先日、人工膝関節全置換術(TKA)がありました。最近ではつとめて、術中にマイルストーンを設定してリズミカルな手術になるように心掛けています。
しかし、マイルストーンに固執し過ぎることはあまりよく無いことに気付きました。自分の調子が悪い時にマイルストーンに固執し過ぎると、どうしても手術が雑になるからです。
そして定型手術の場合、自分の調子が良いか否かは、視点がどこにあるのかである程度判断しています。この場合の視点とは物理的な視点ではなく、精神的な視点です。
調子が良い時は、自分のアタマの少し上ぐらいから全体を見渡して手術を施行している感覚になります。もちろん手先に集中していますが周囲にも気を配れている状態です。
一方、調子が悪い時は術野しか見ることができません。上から全体を見ている感覚にどうしてもなれないのです。こういう時は要注意だと考えています。

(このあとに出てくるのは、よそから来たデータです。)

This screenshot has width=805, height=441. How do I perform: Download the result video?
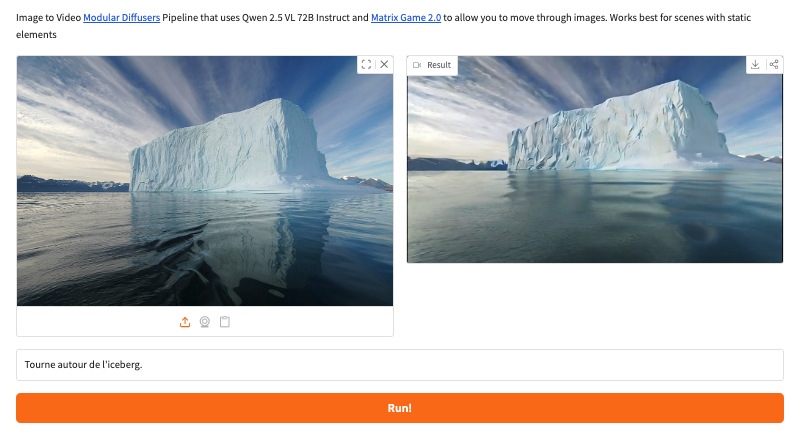[756, 65]
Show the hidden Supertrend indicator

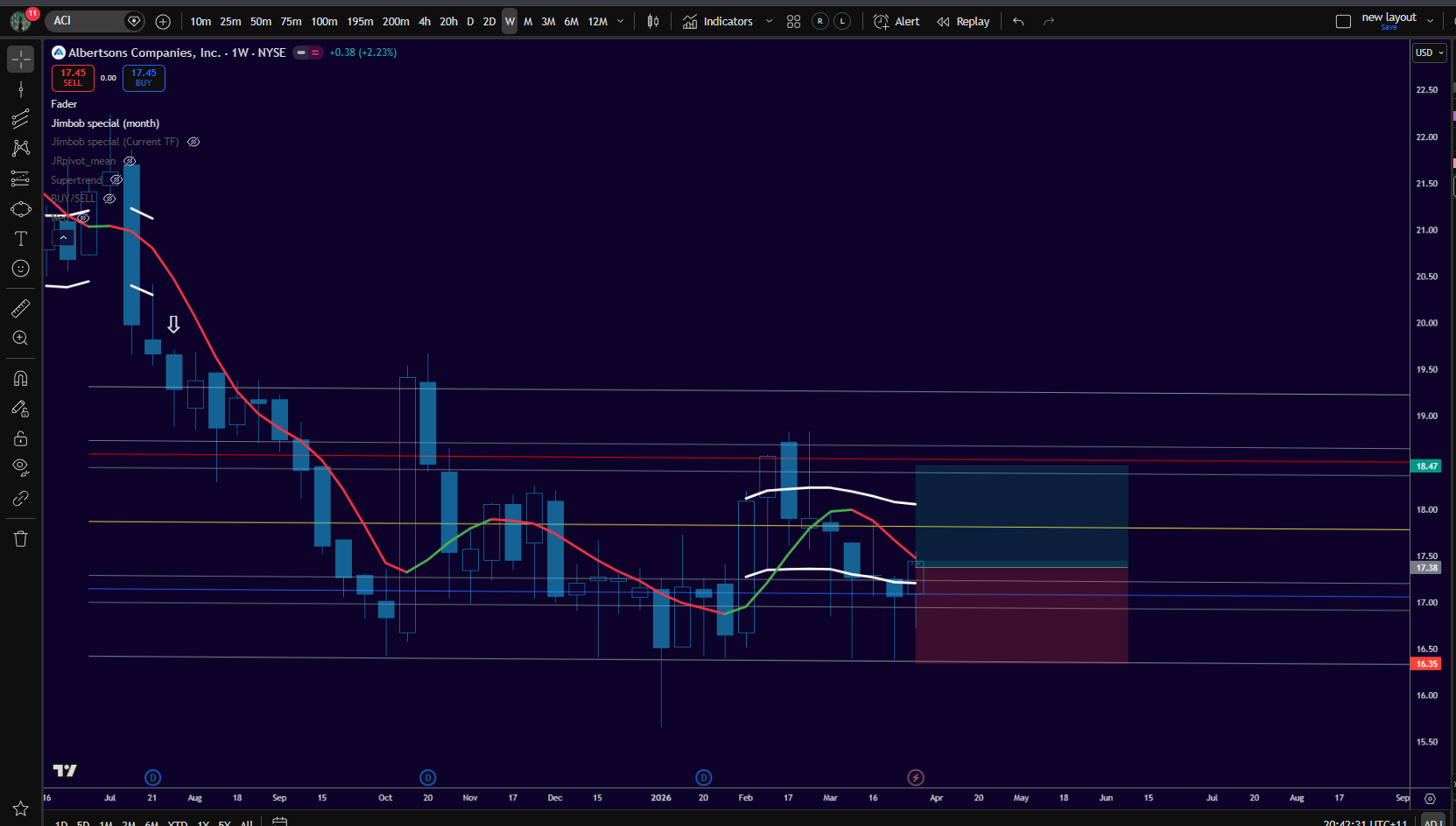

狭い範囲にしか気を配れていないときには何か思いがけないことが起こりがちだからです。では、どのような時が調子悪いのでしょうか? 私の場合は下記のごとくです。
- 前日に多飲した
- 睡眠時間が短かった
- 前日に脂っこいものを大量に食べた
- 2件目以降の手術
- 不慣れな手術
自分の不摂生がバロメーターになることが多いので分かりやすいかもしれません。やはり、手術をするからには、前日から体調管理しなきゃなと改めて思いました(苦笑)。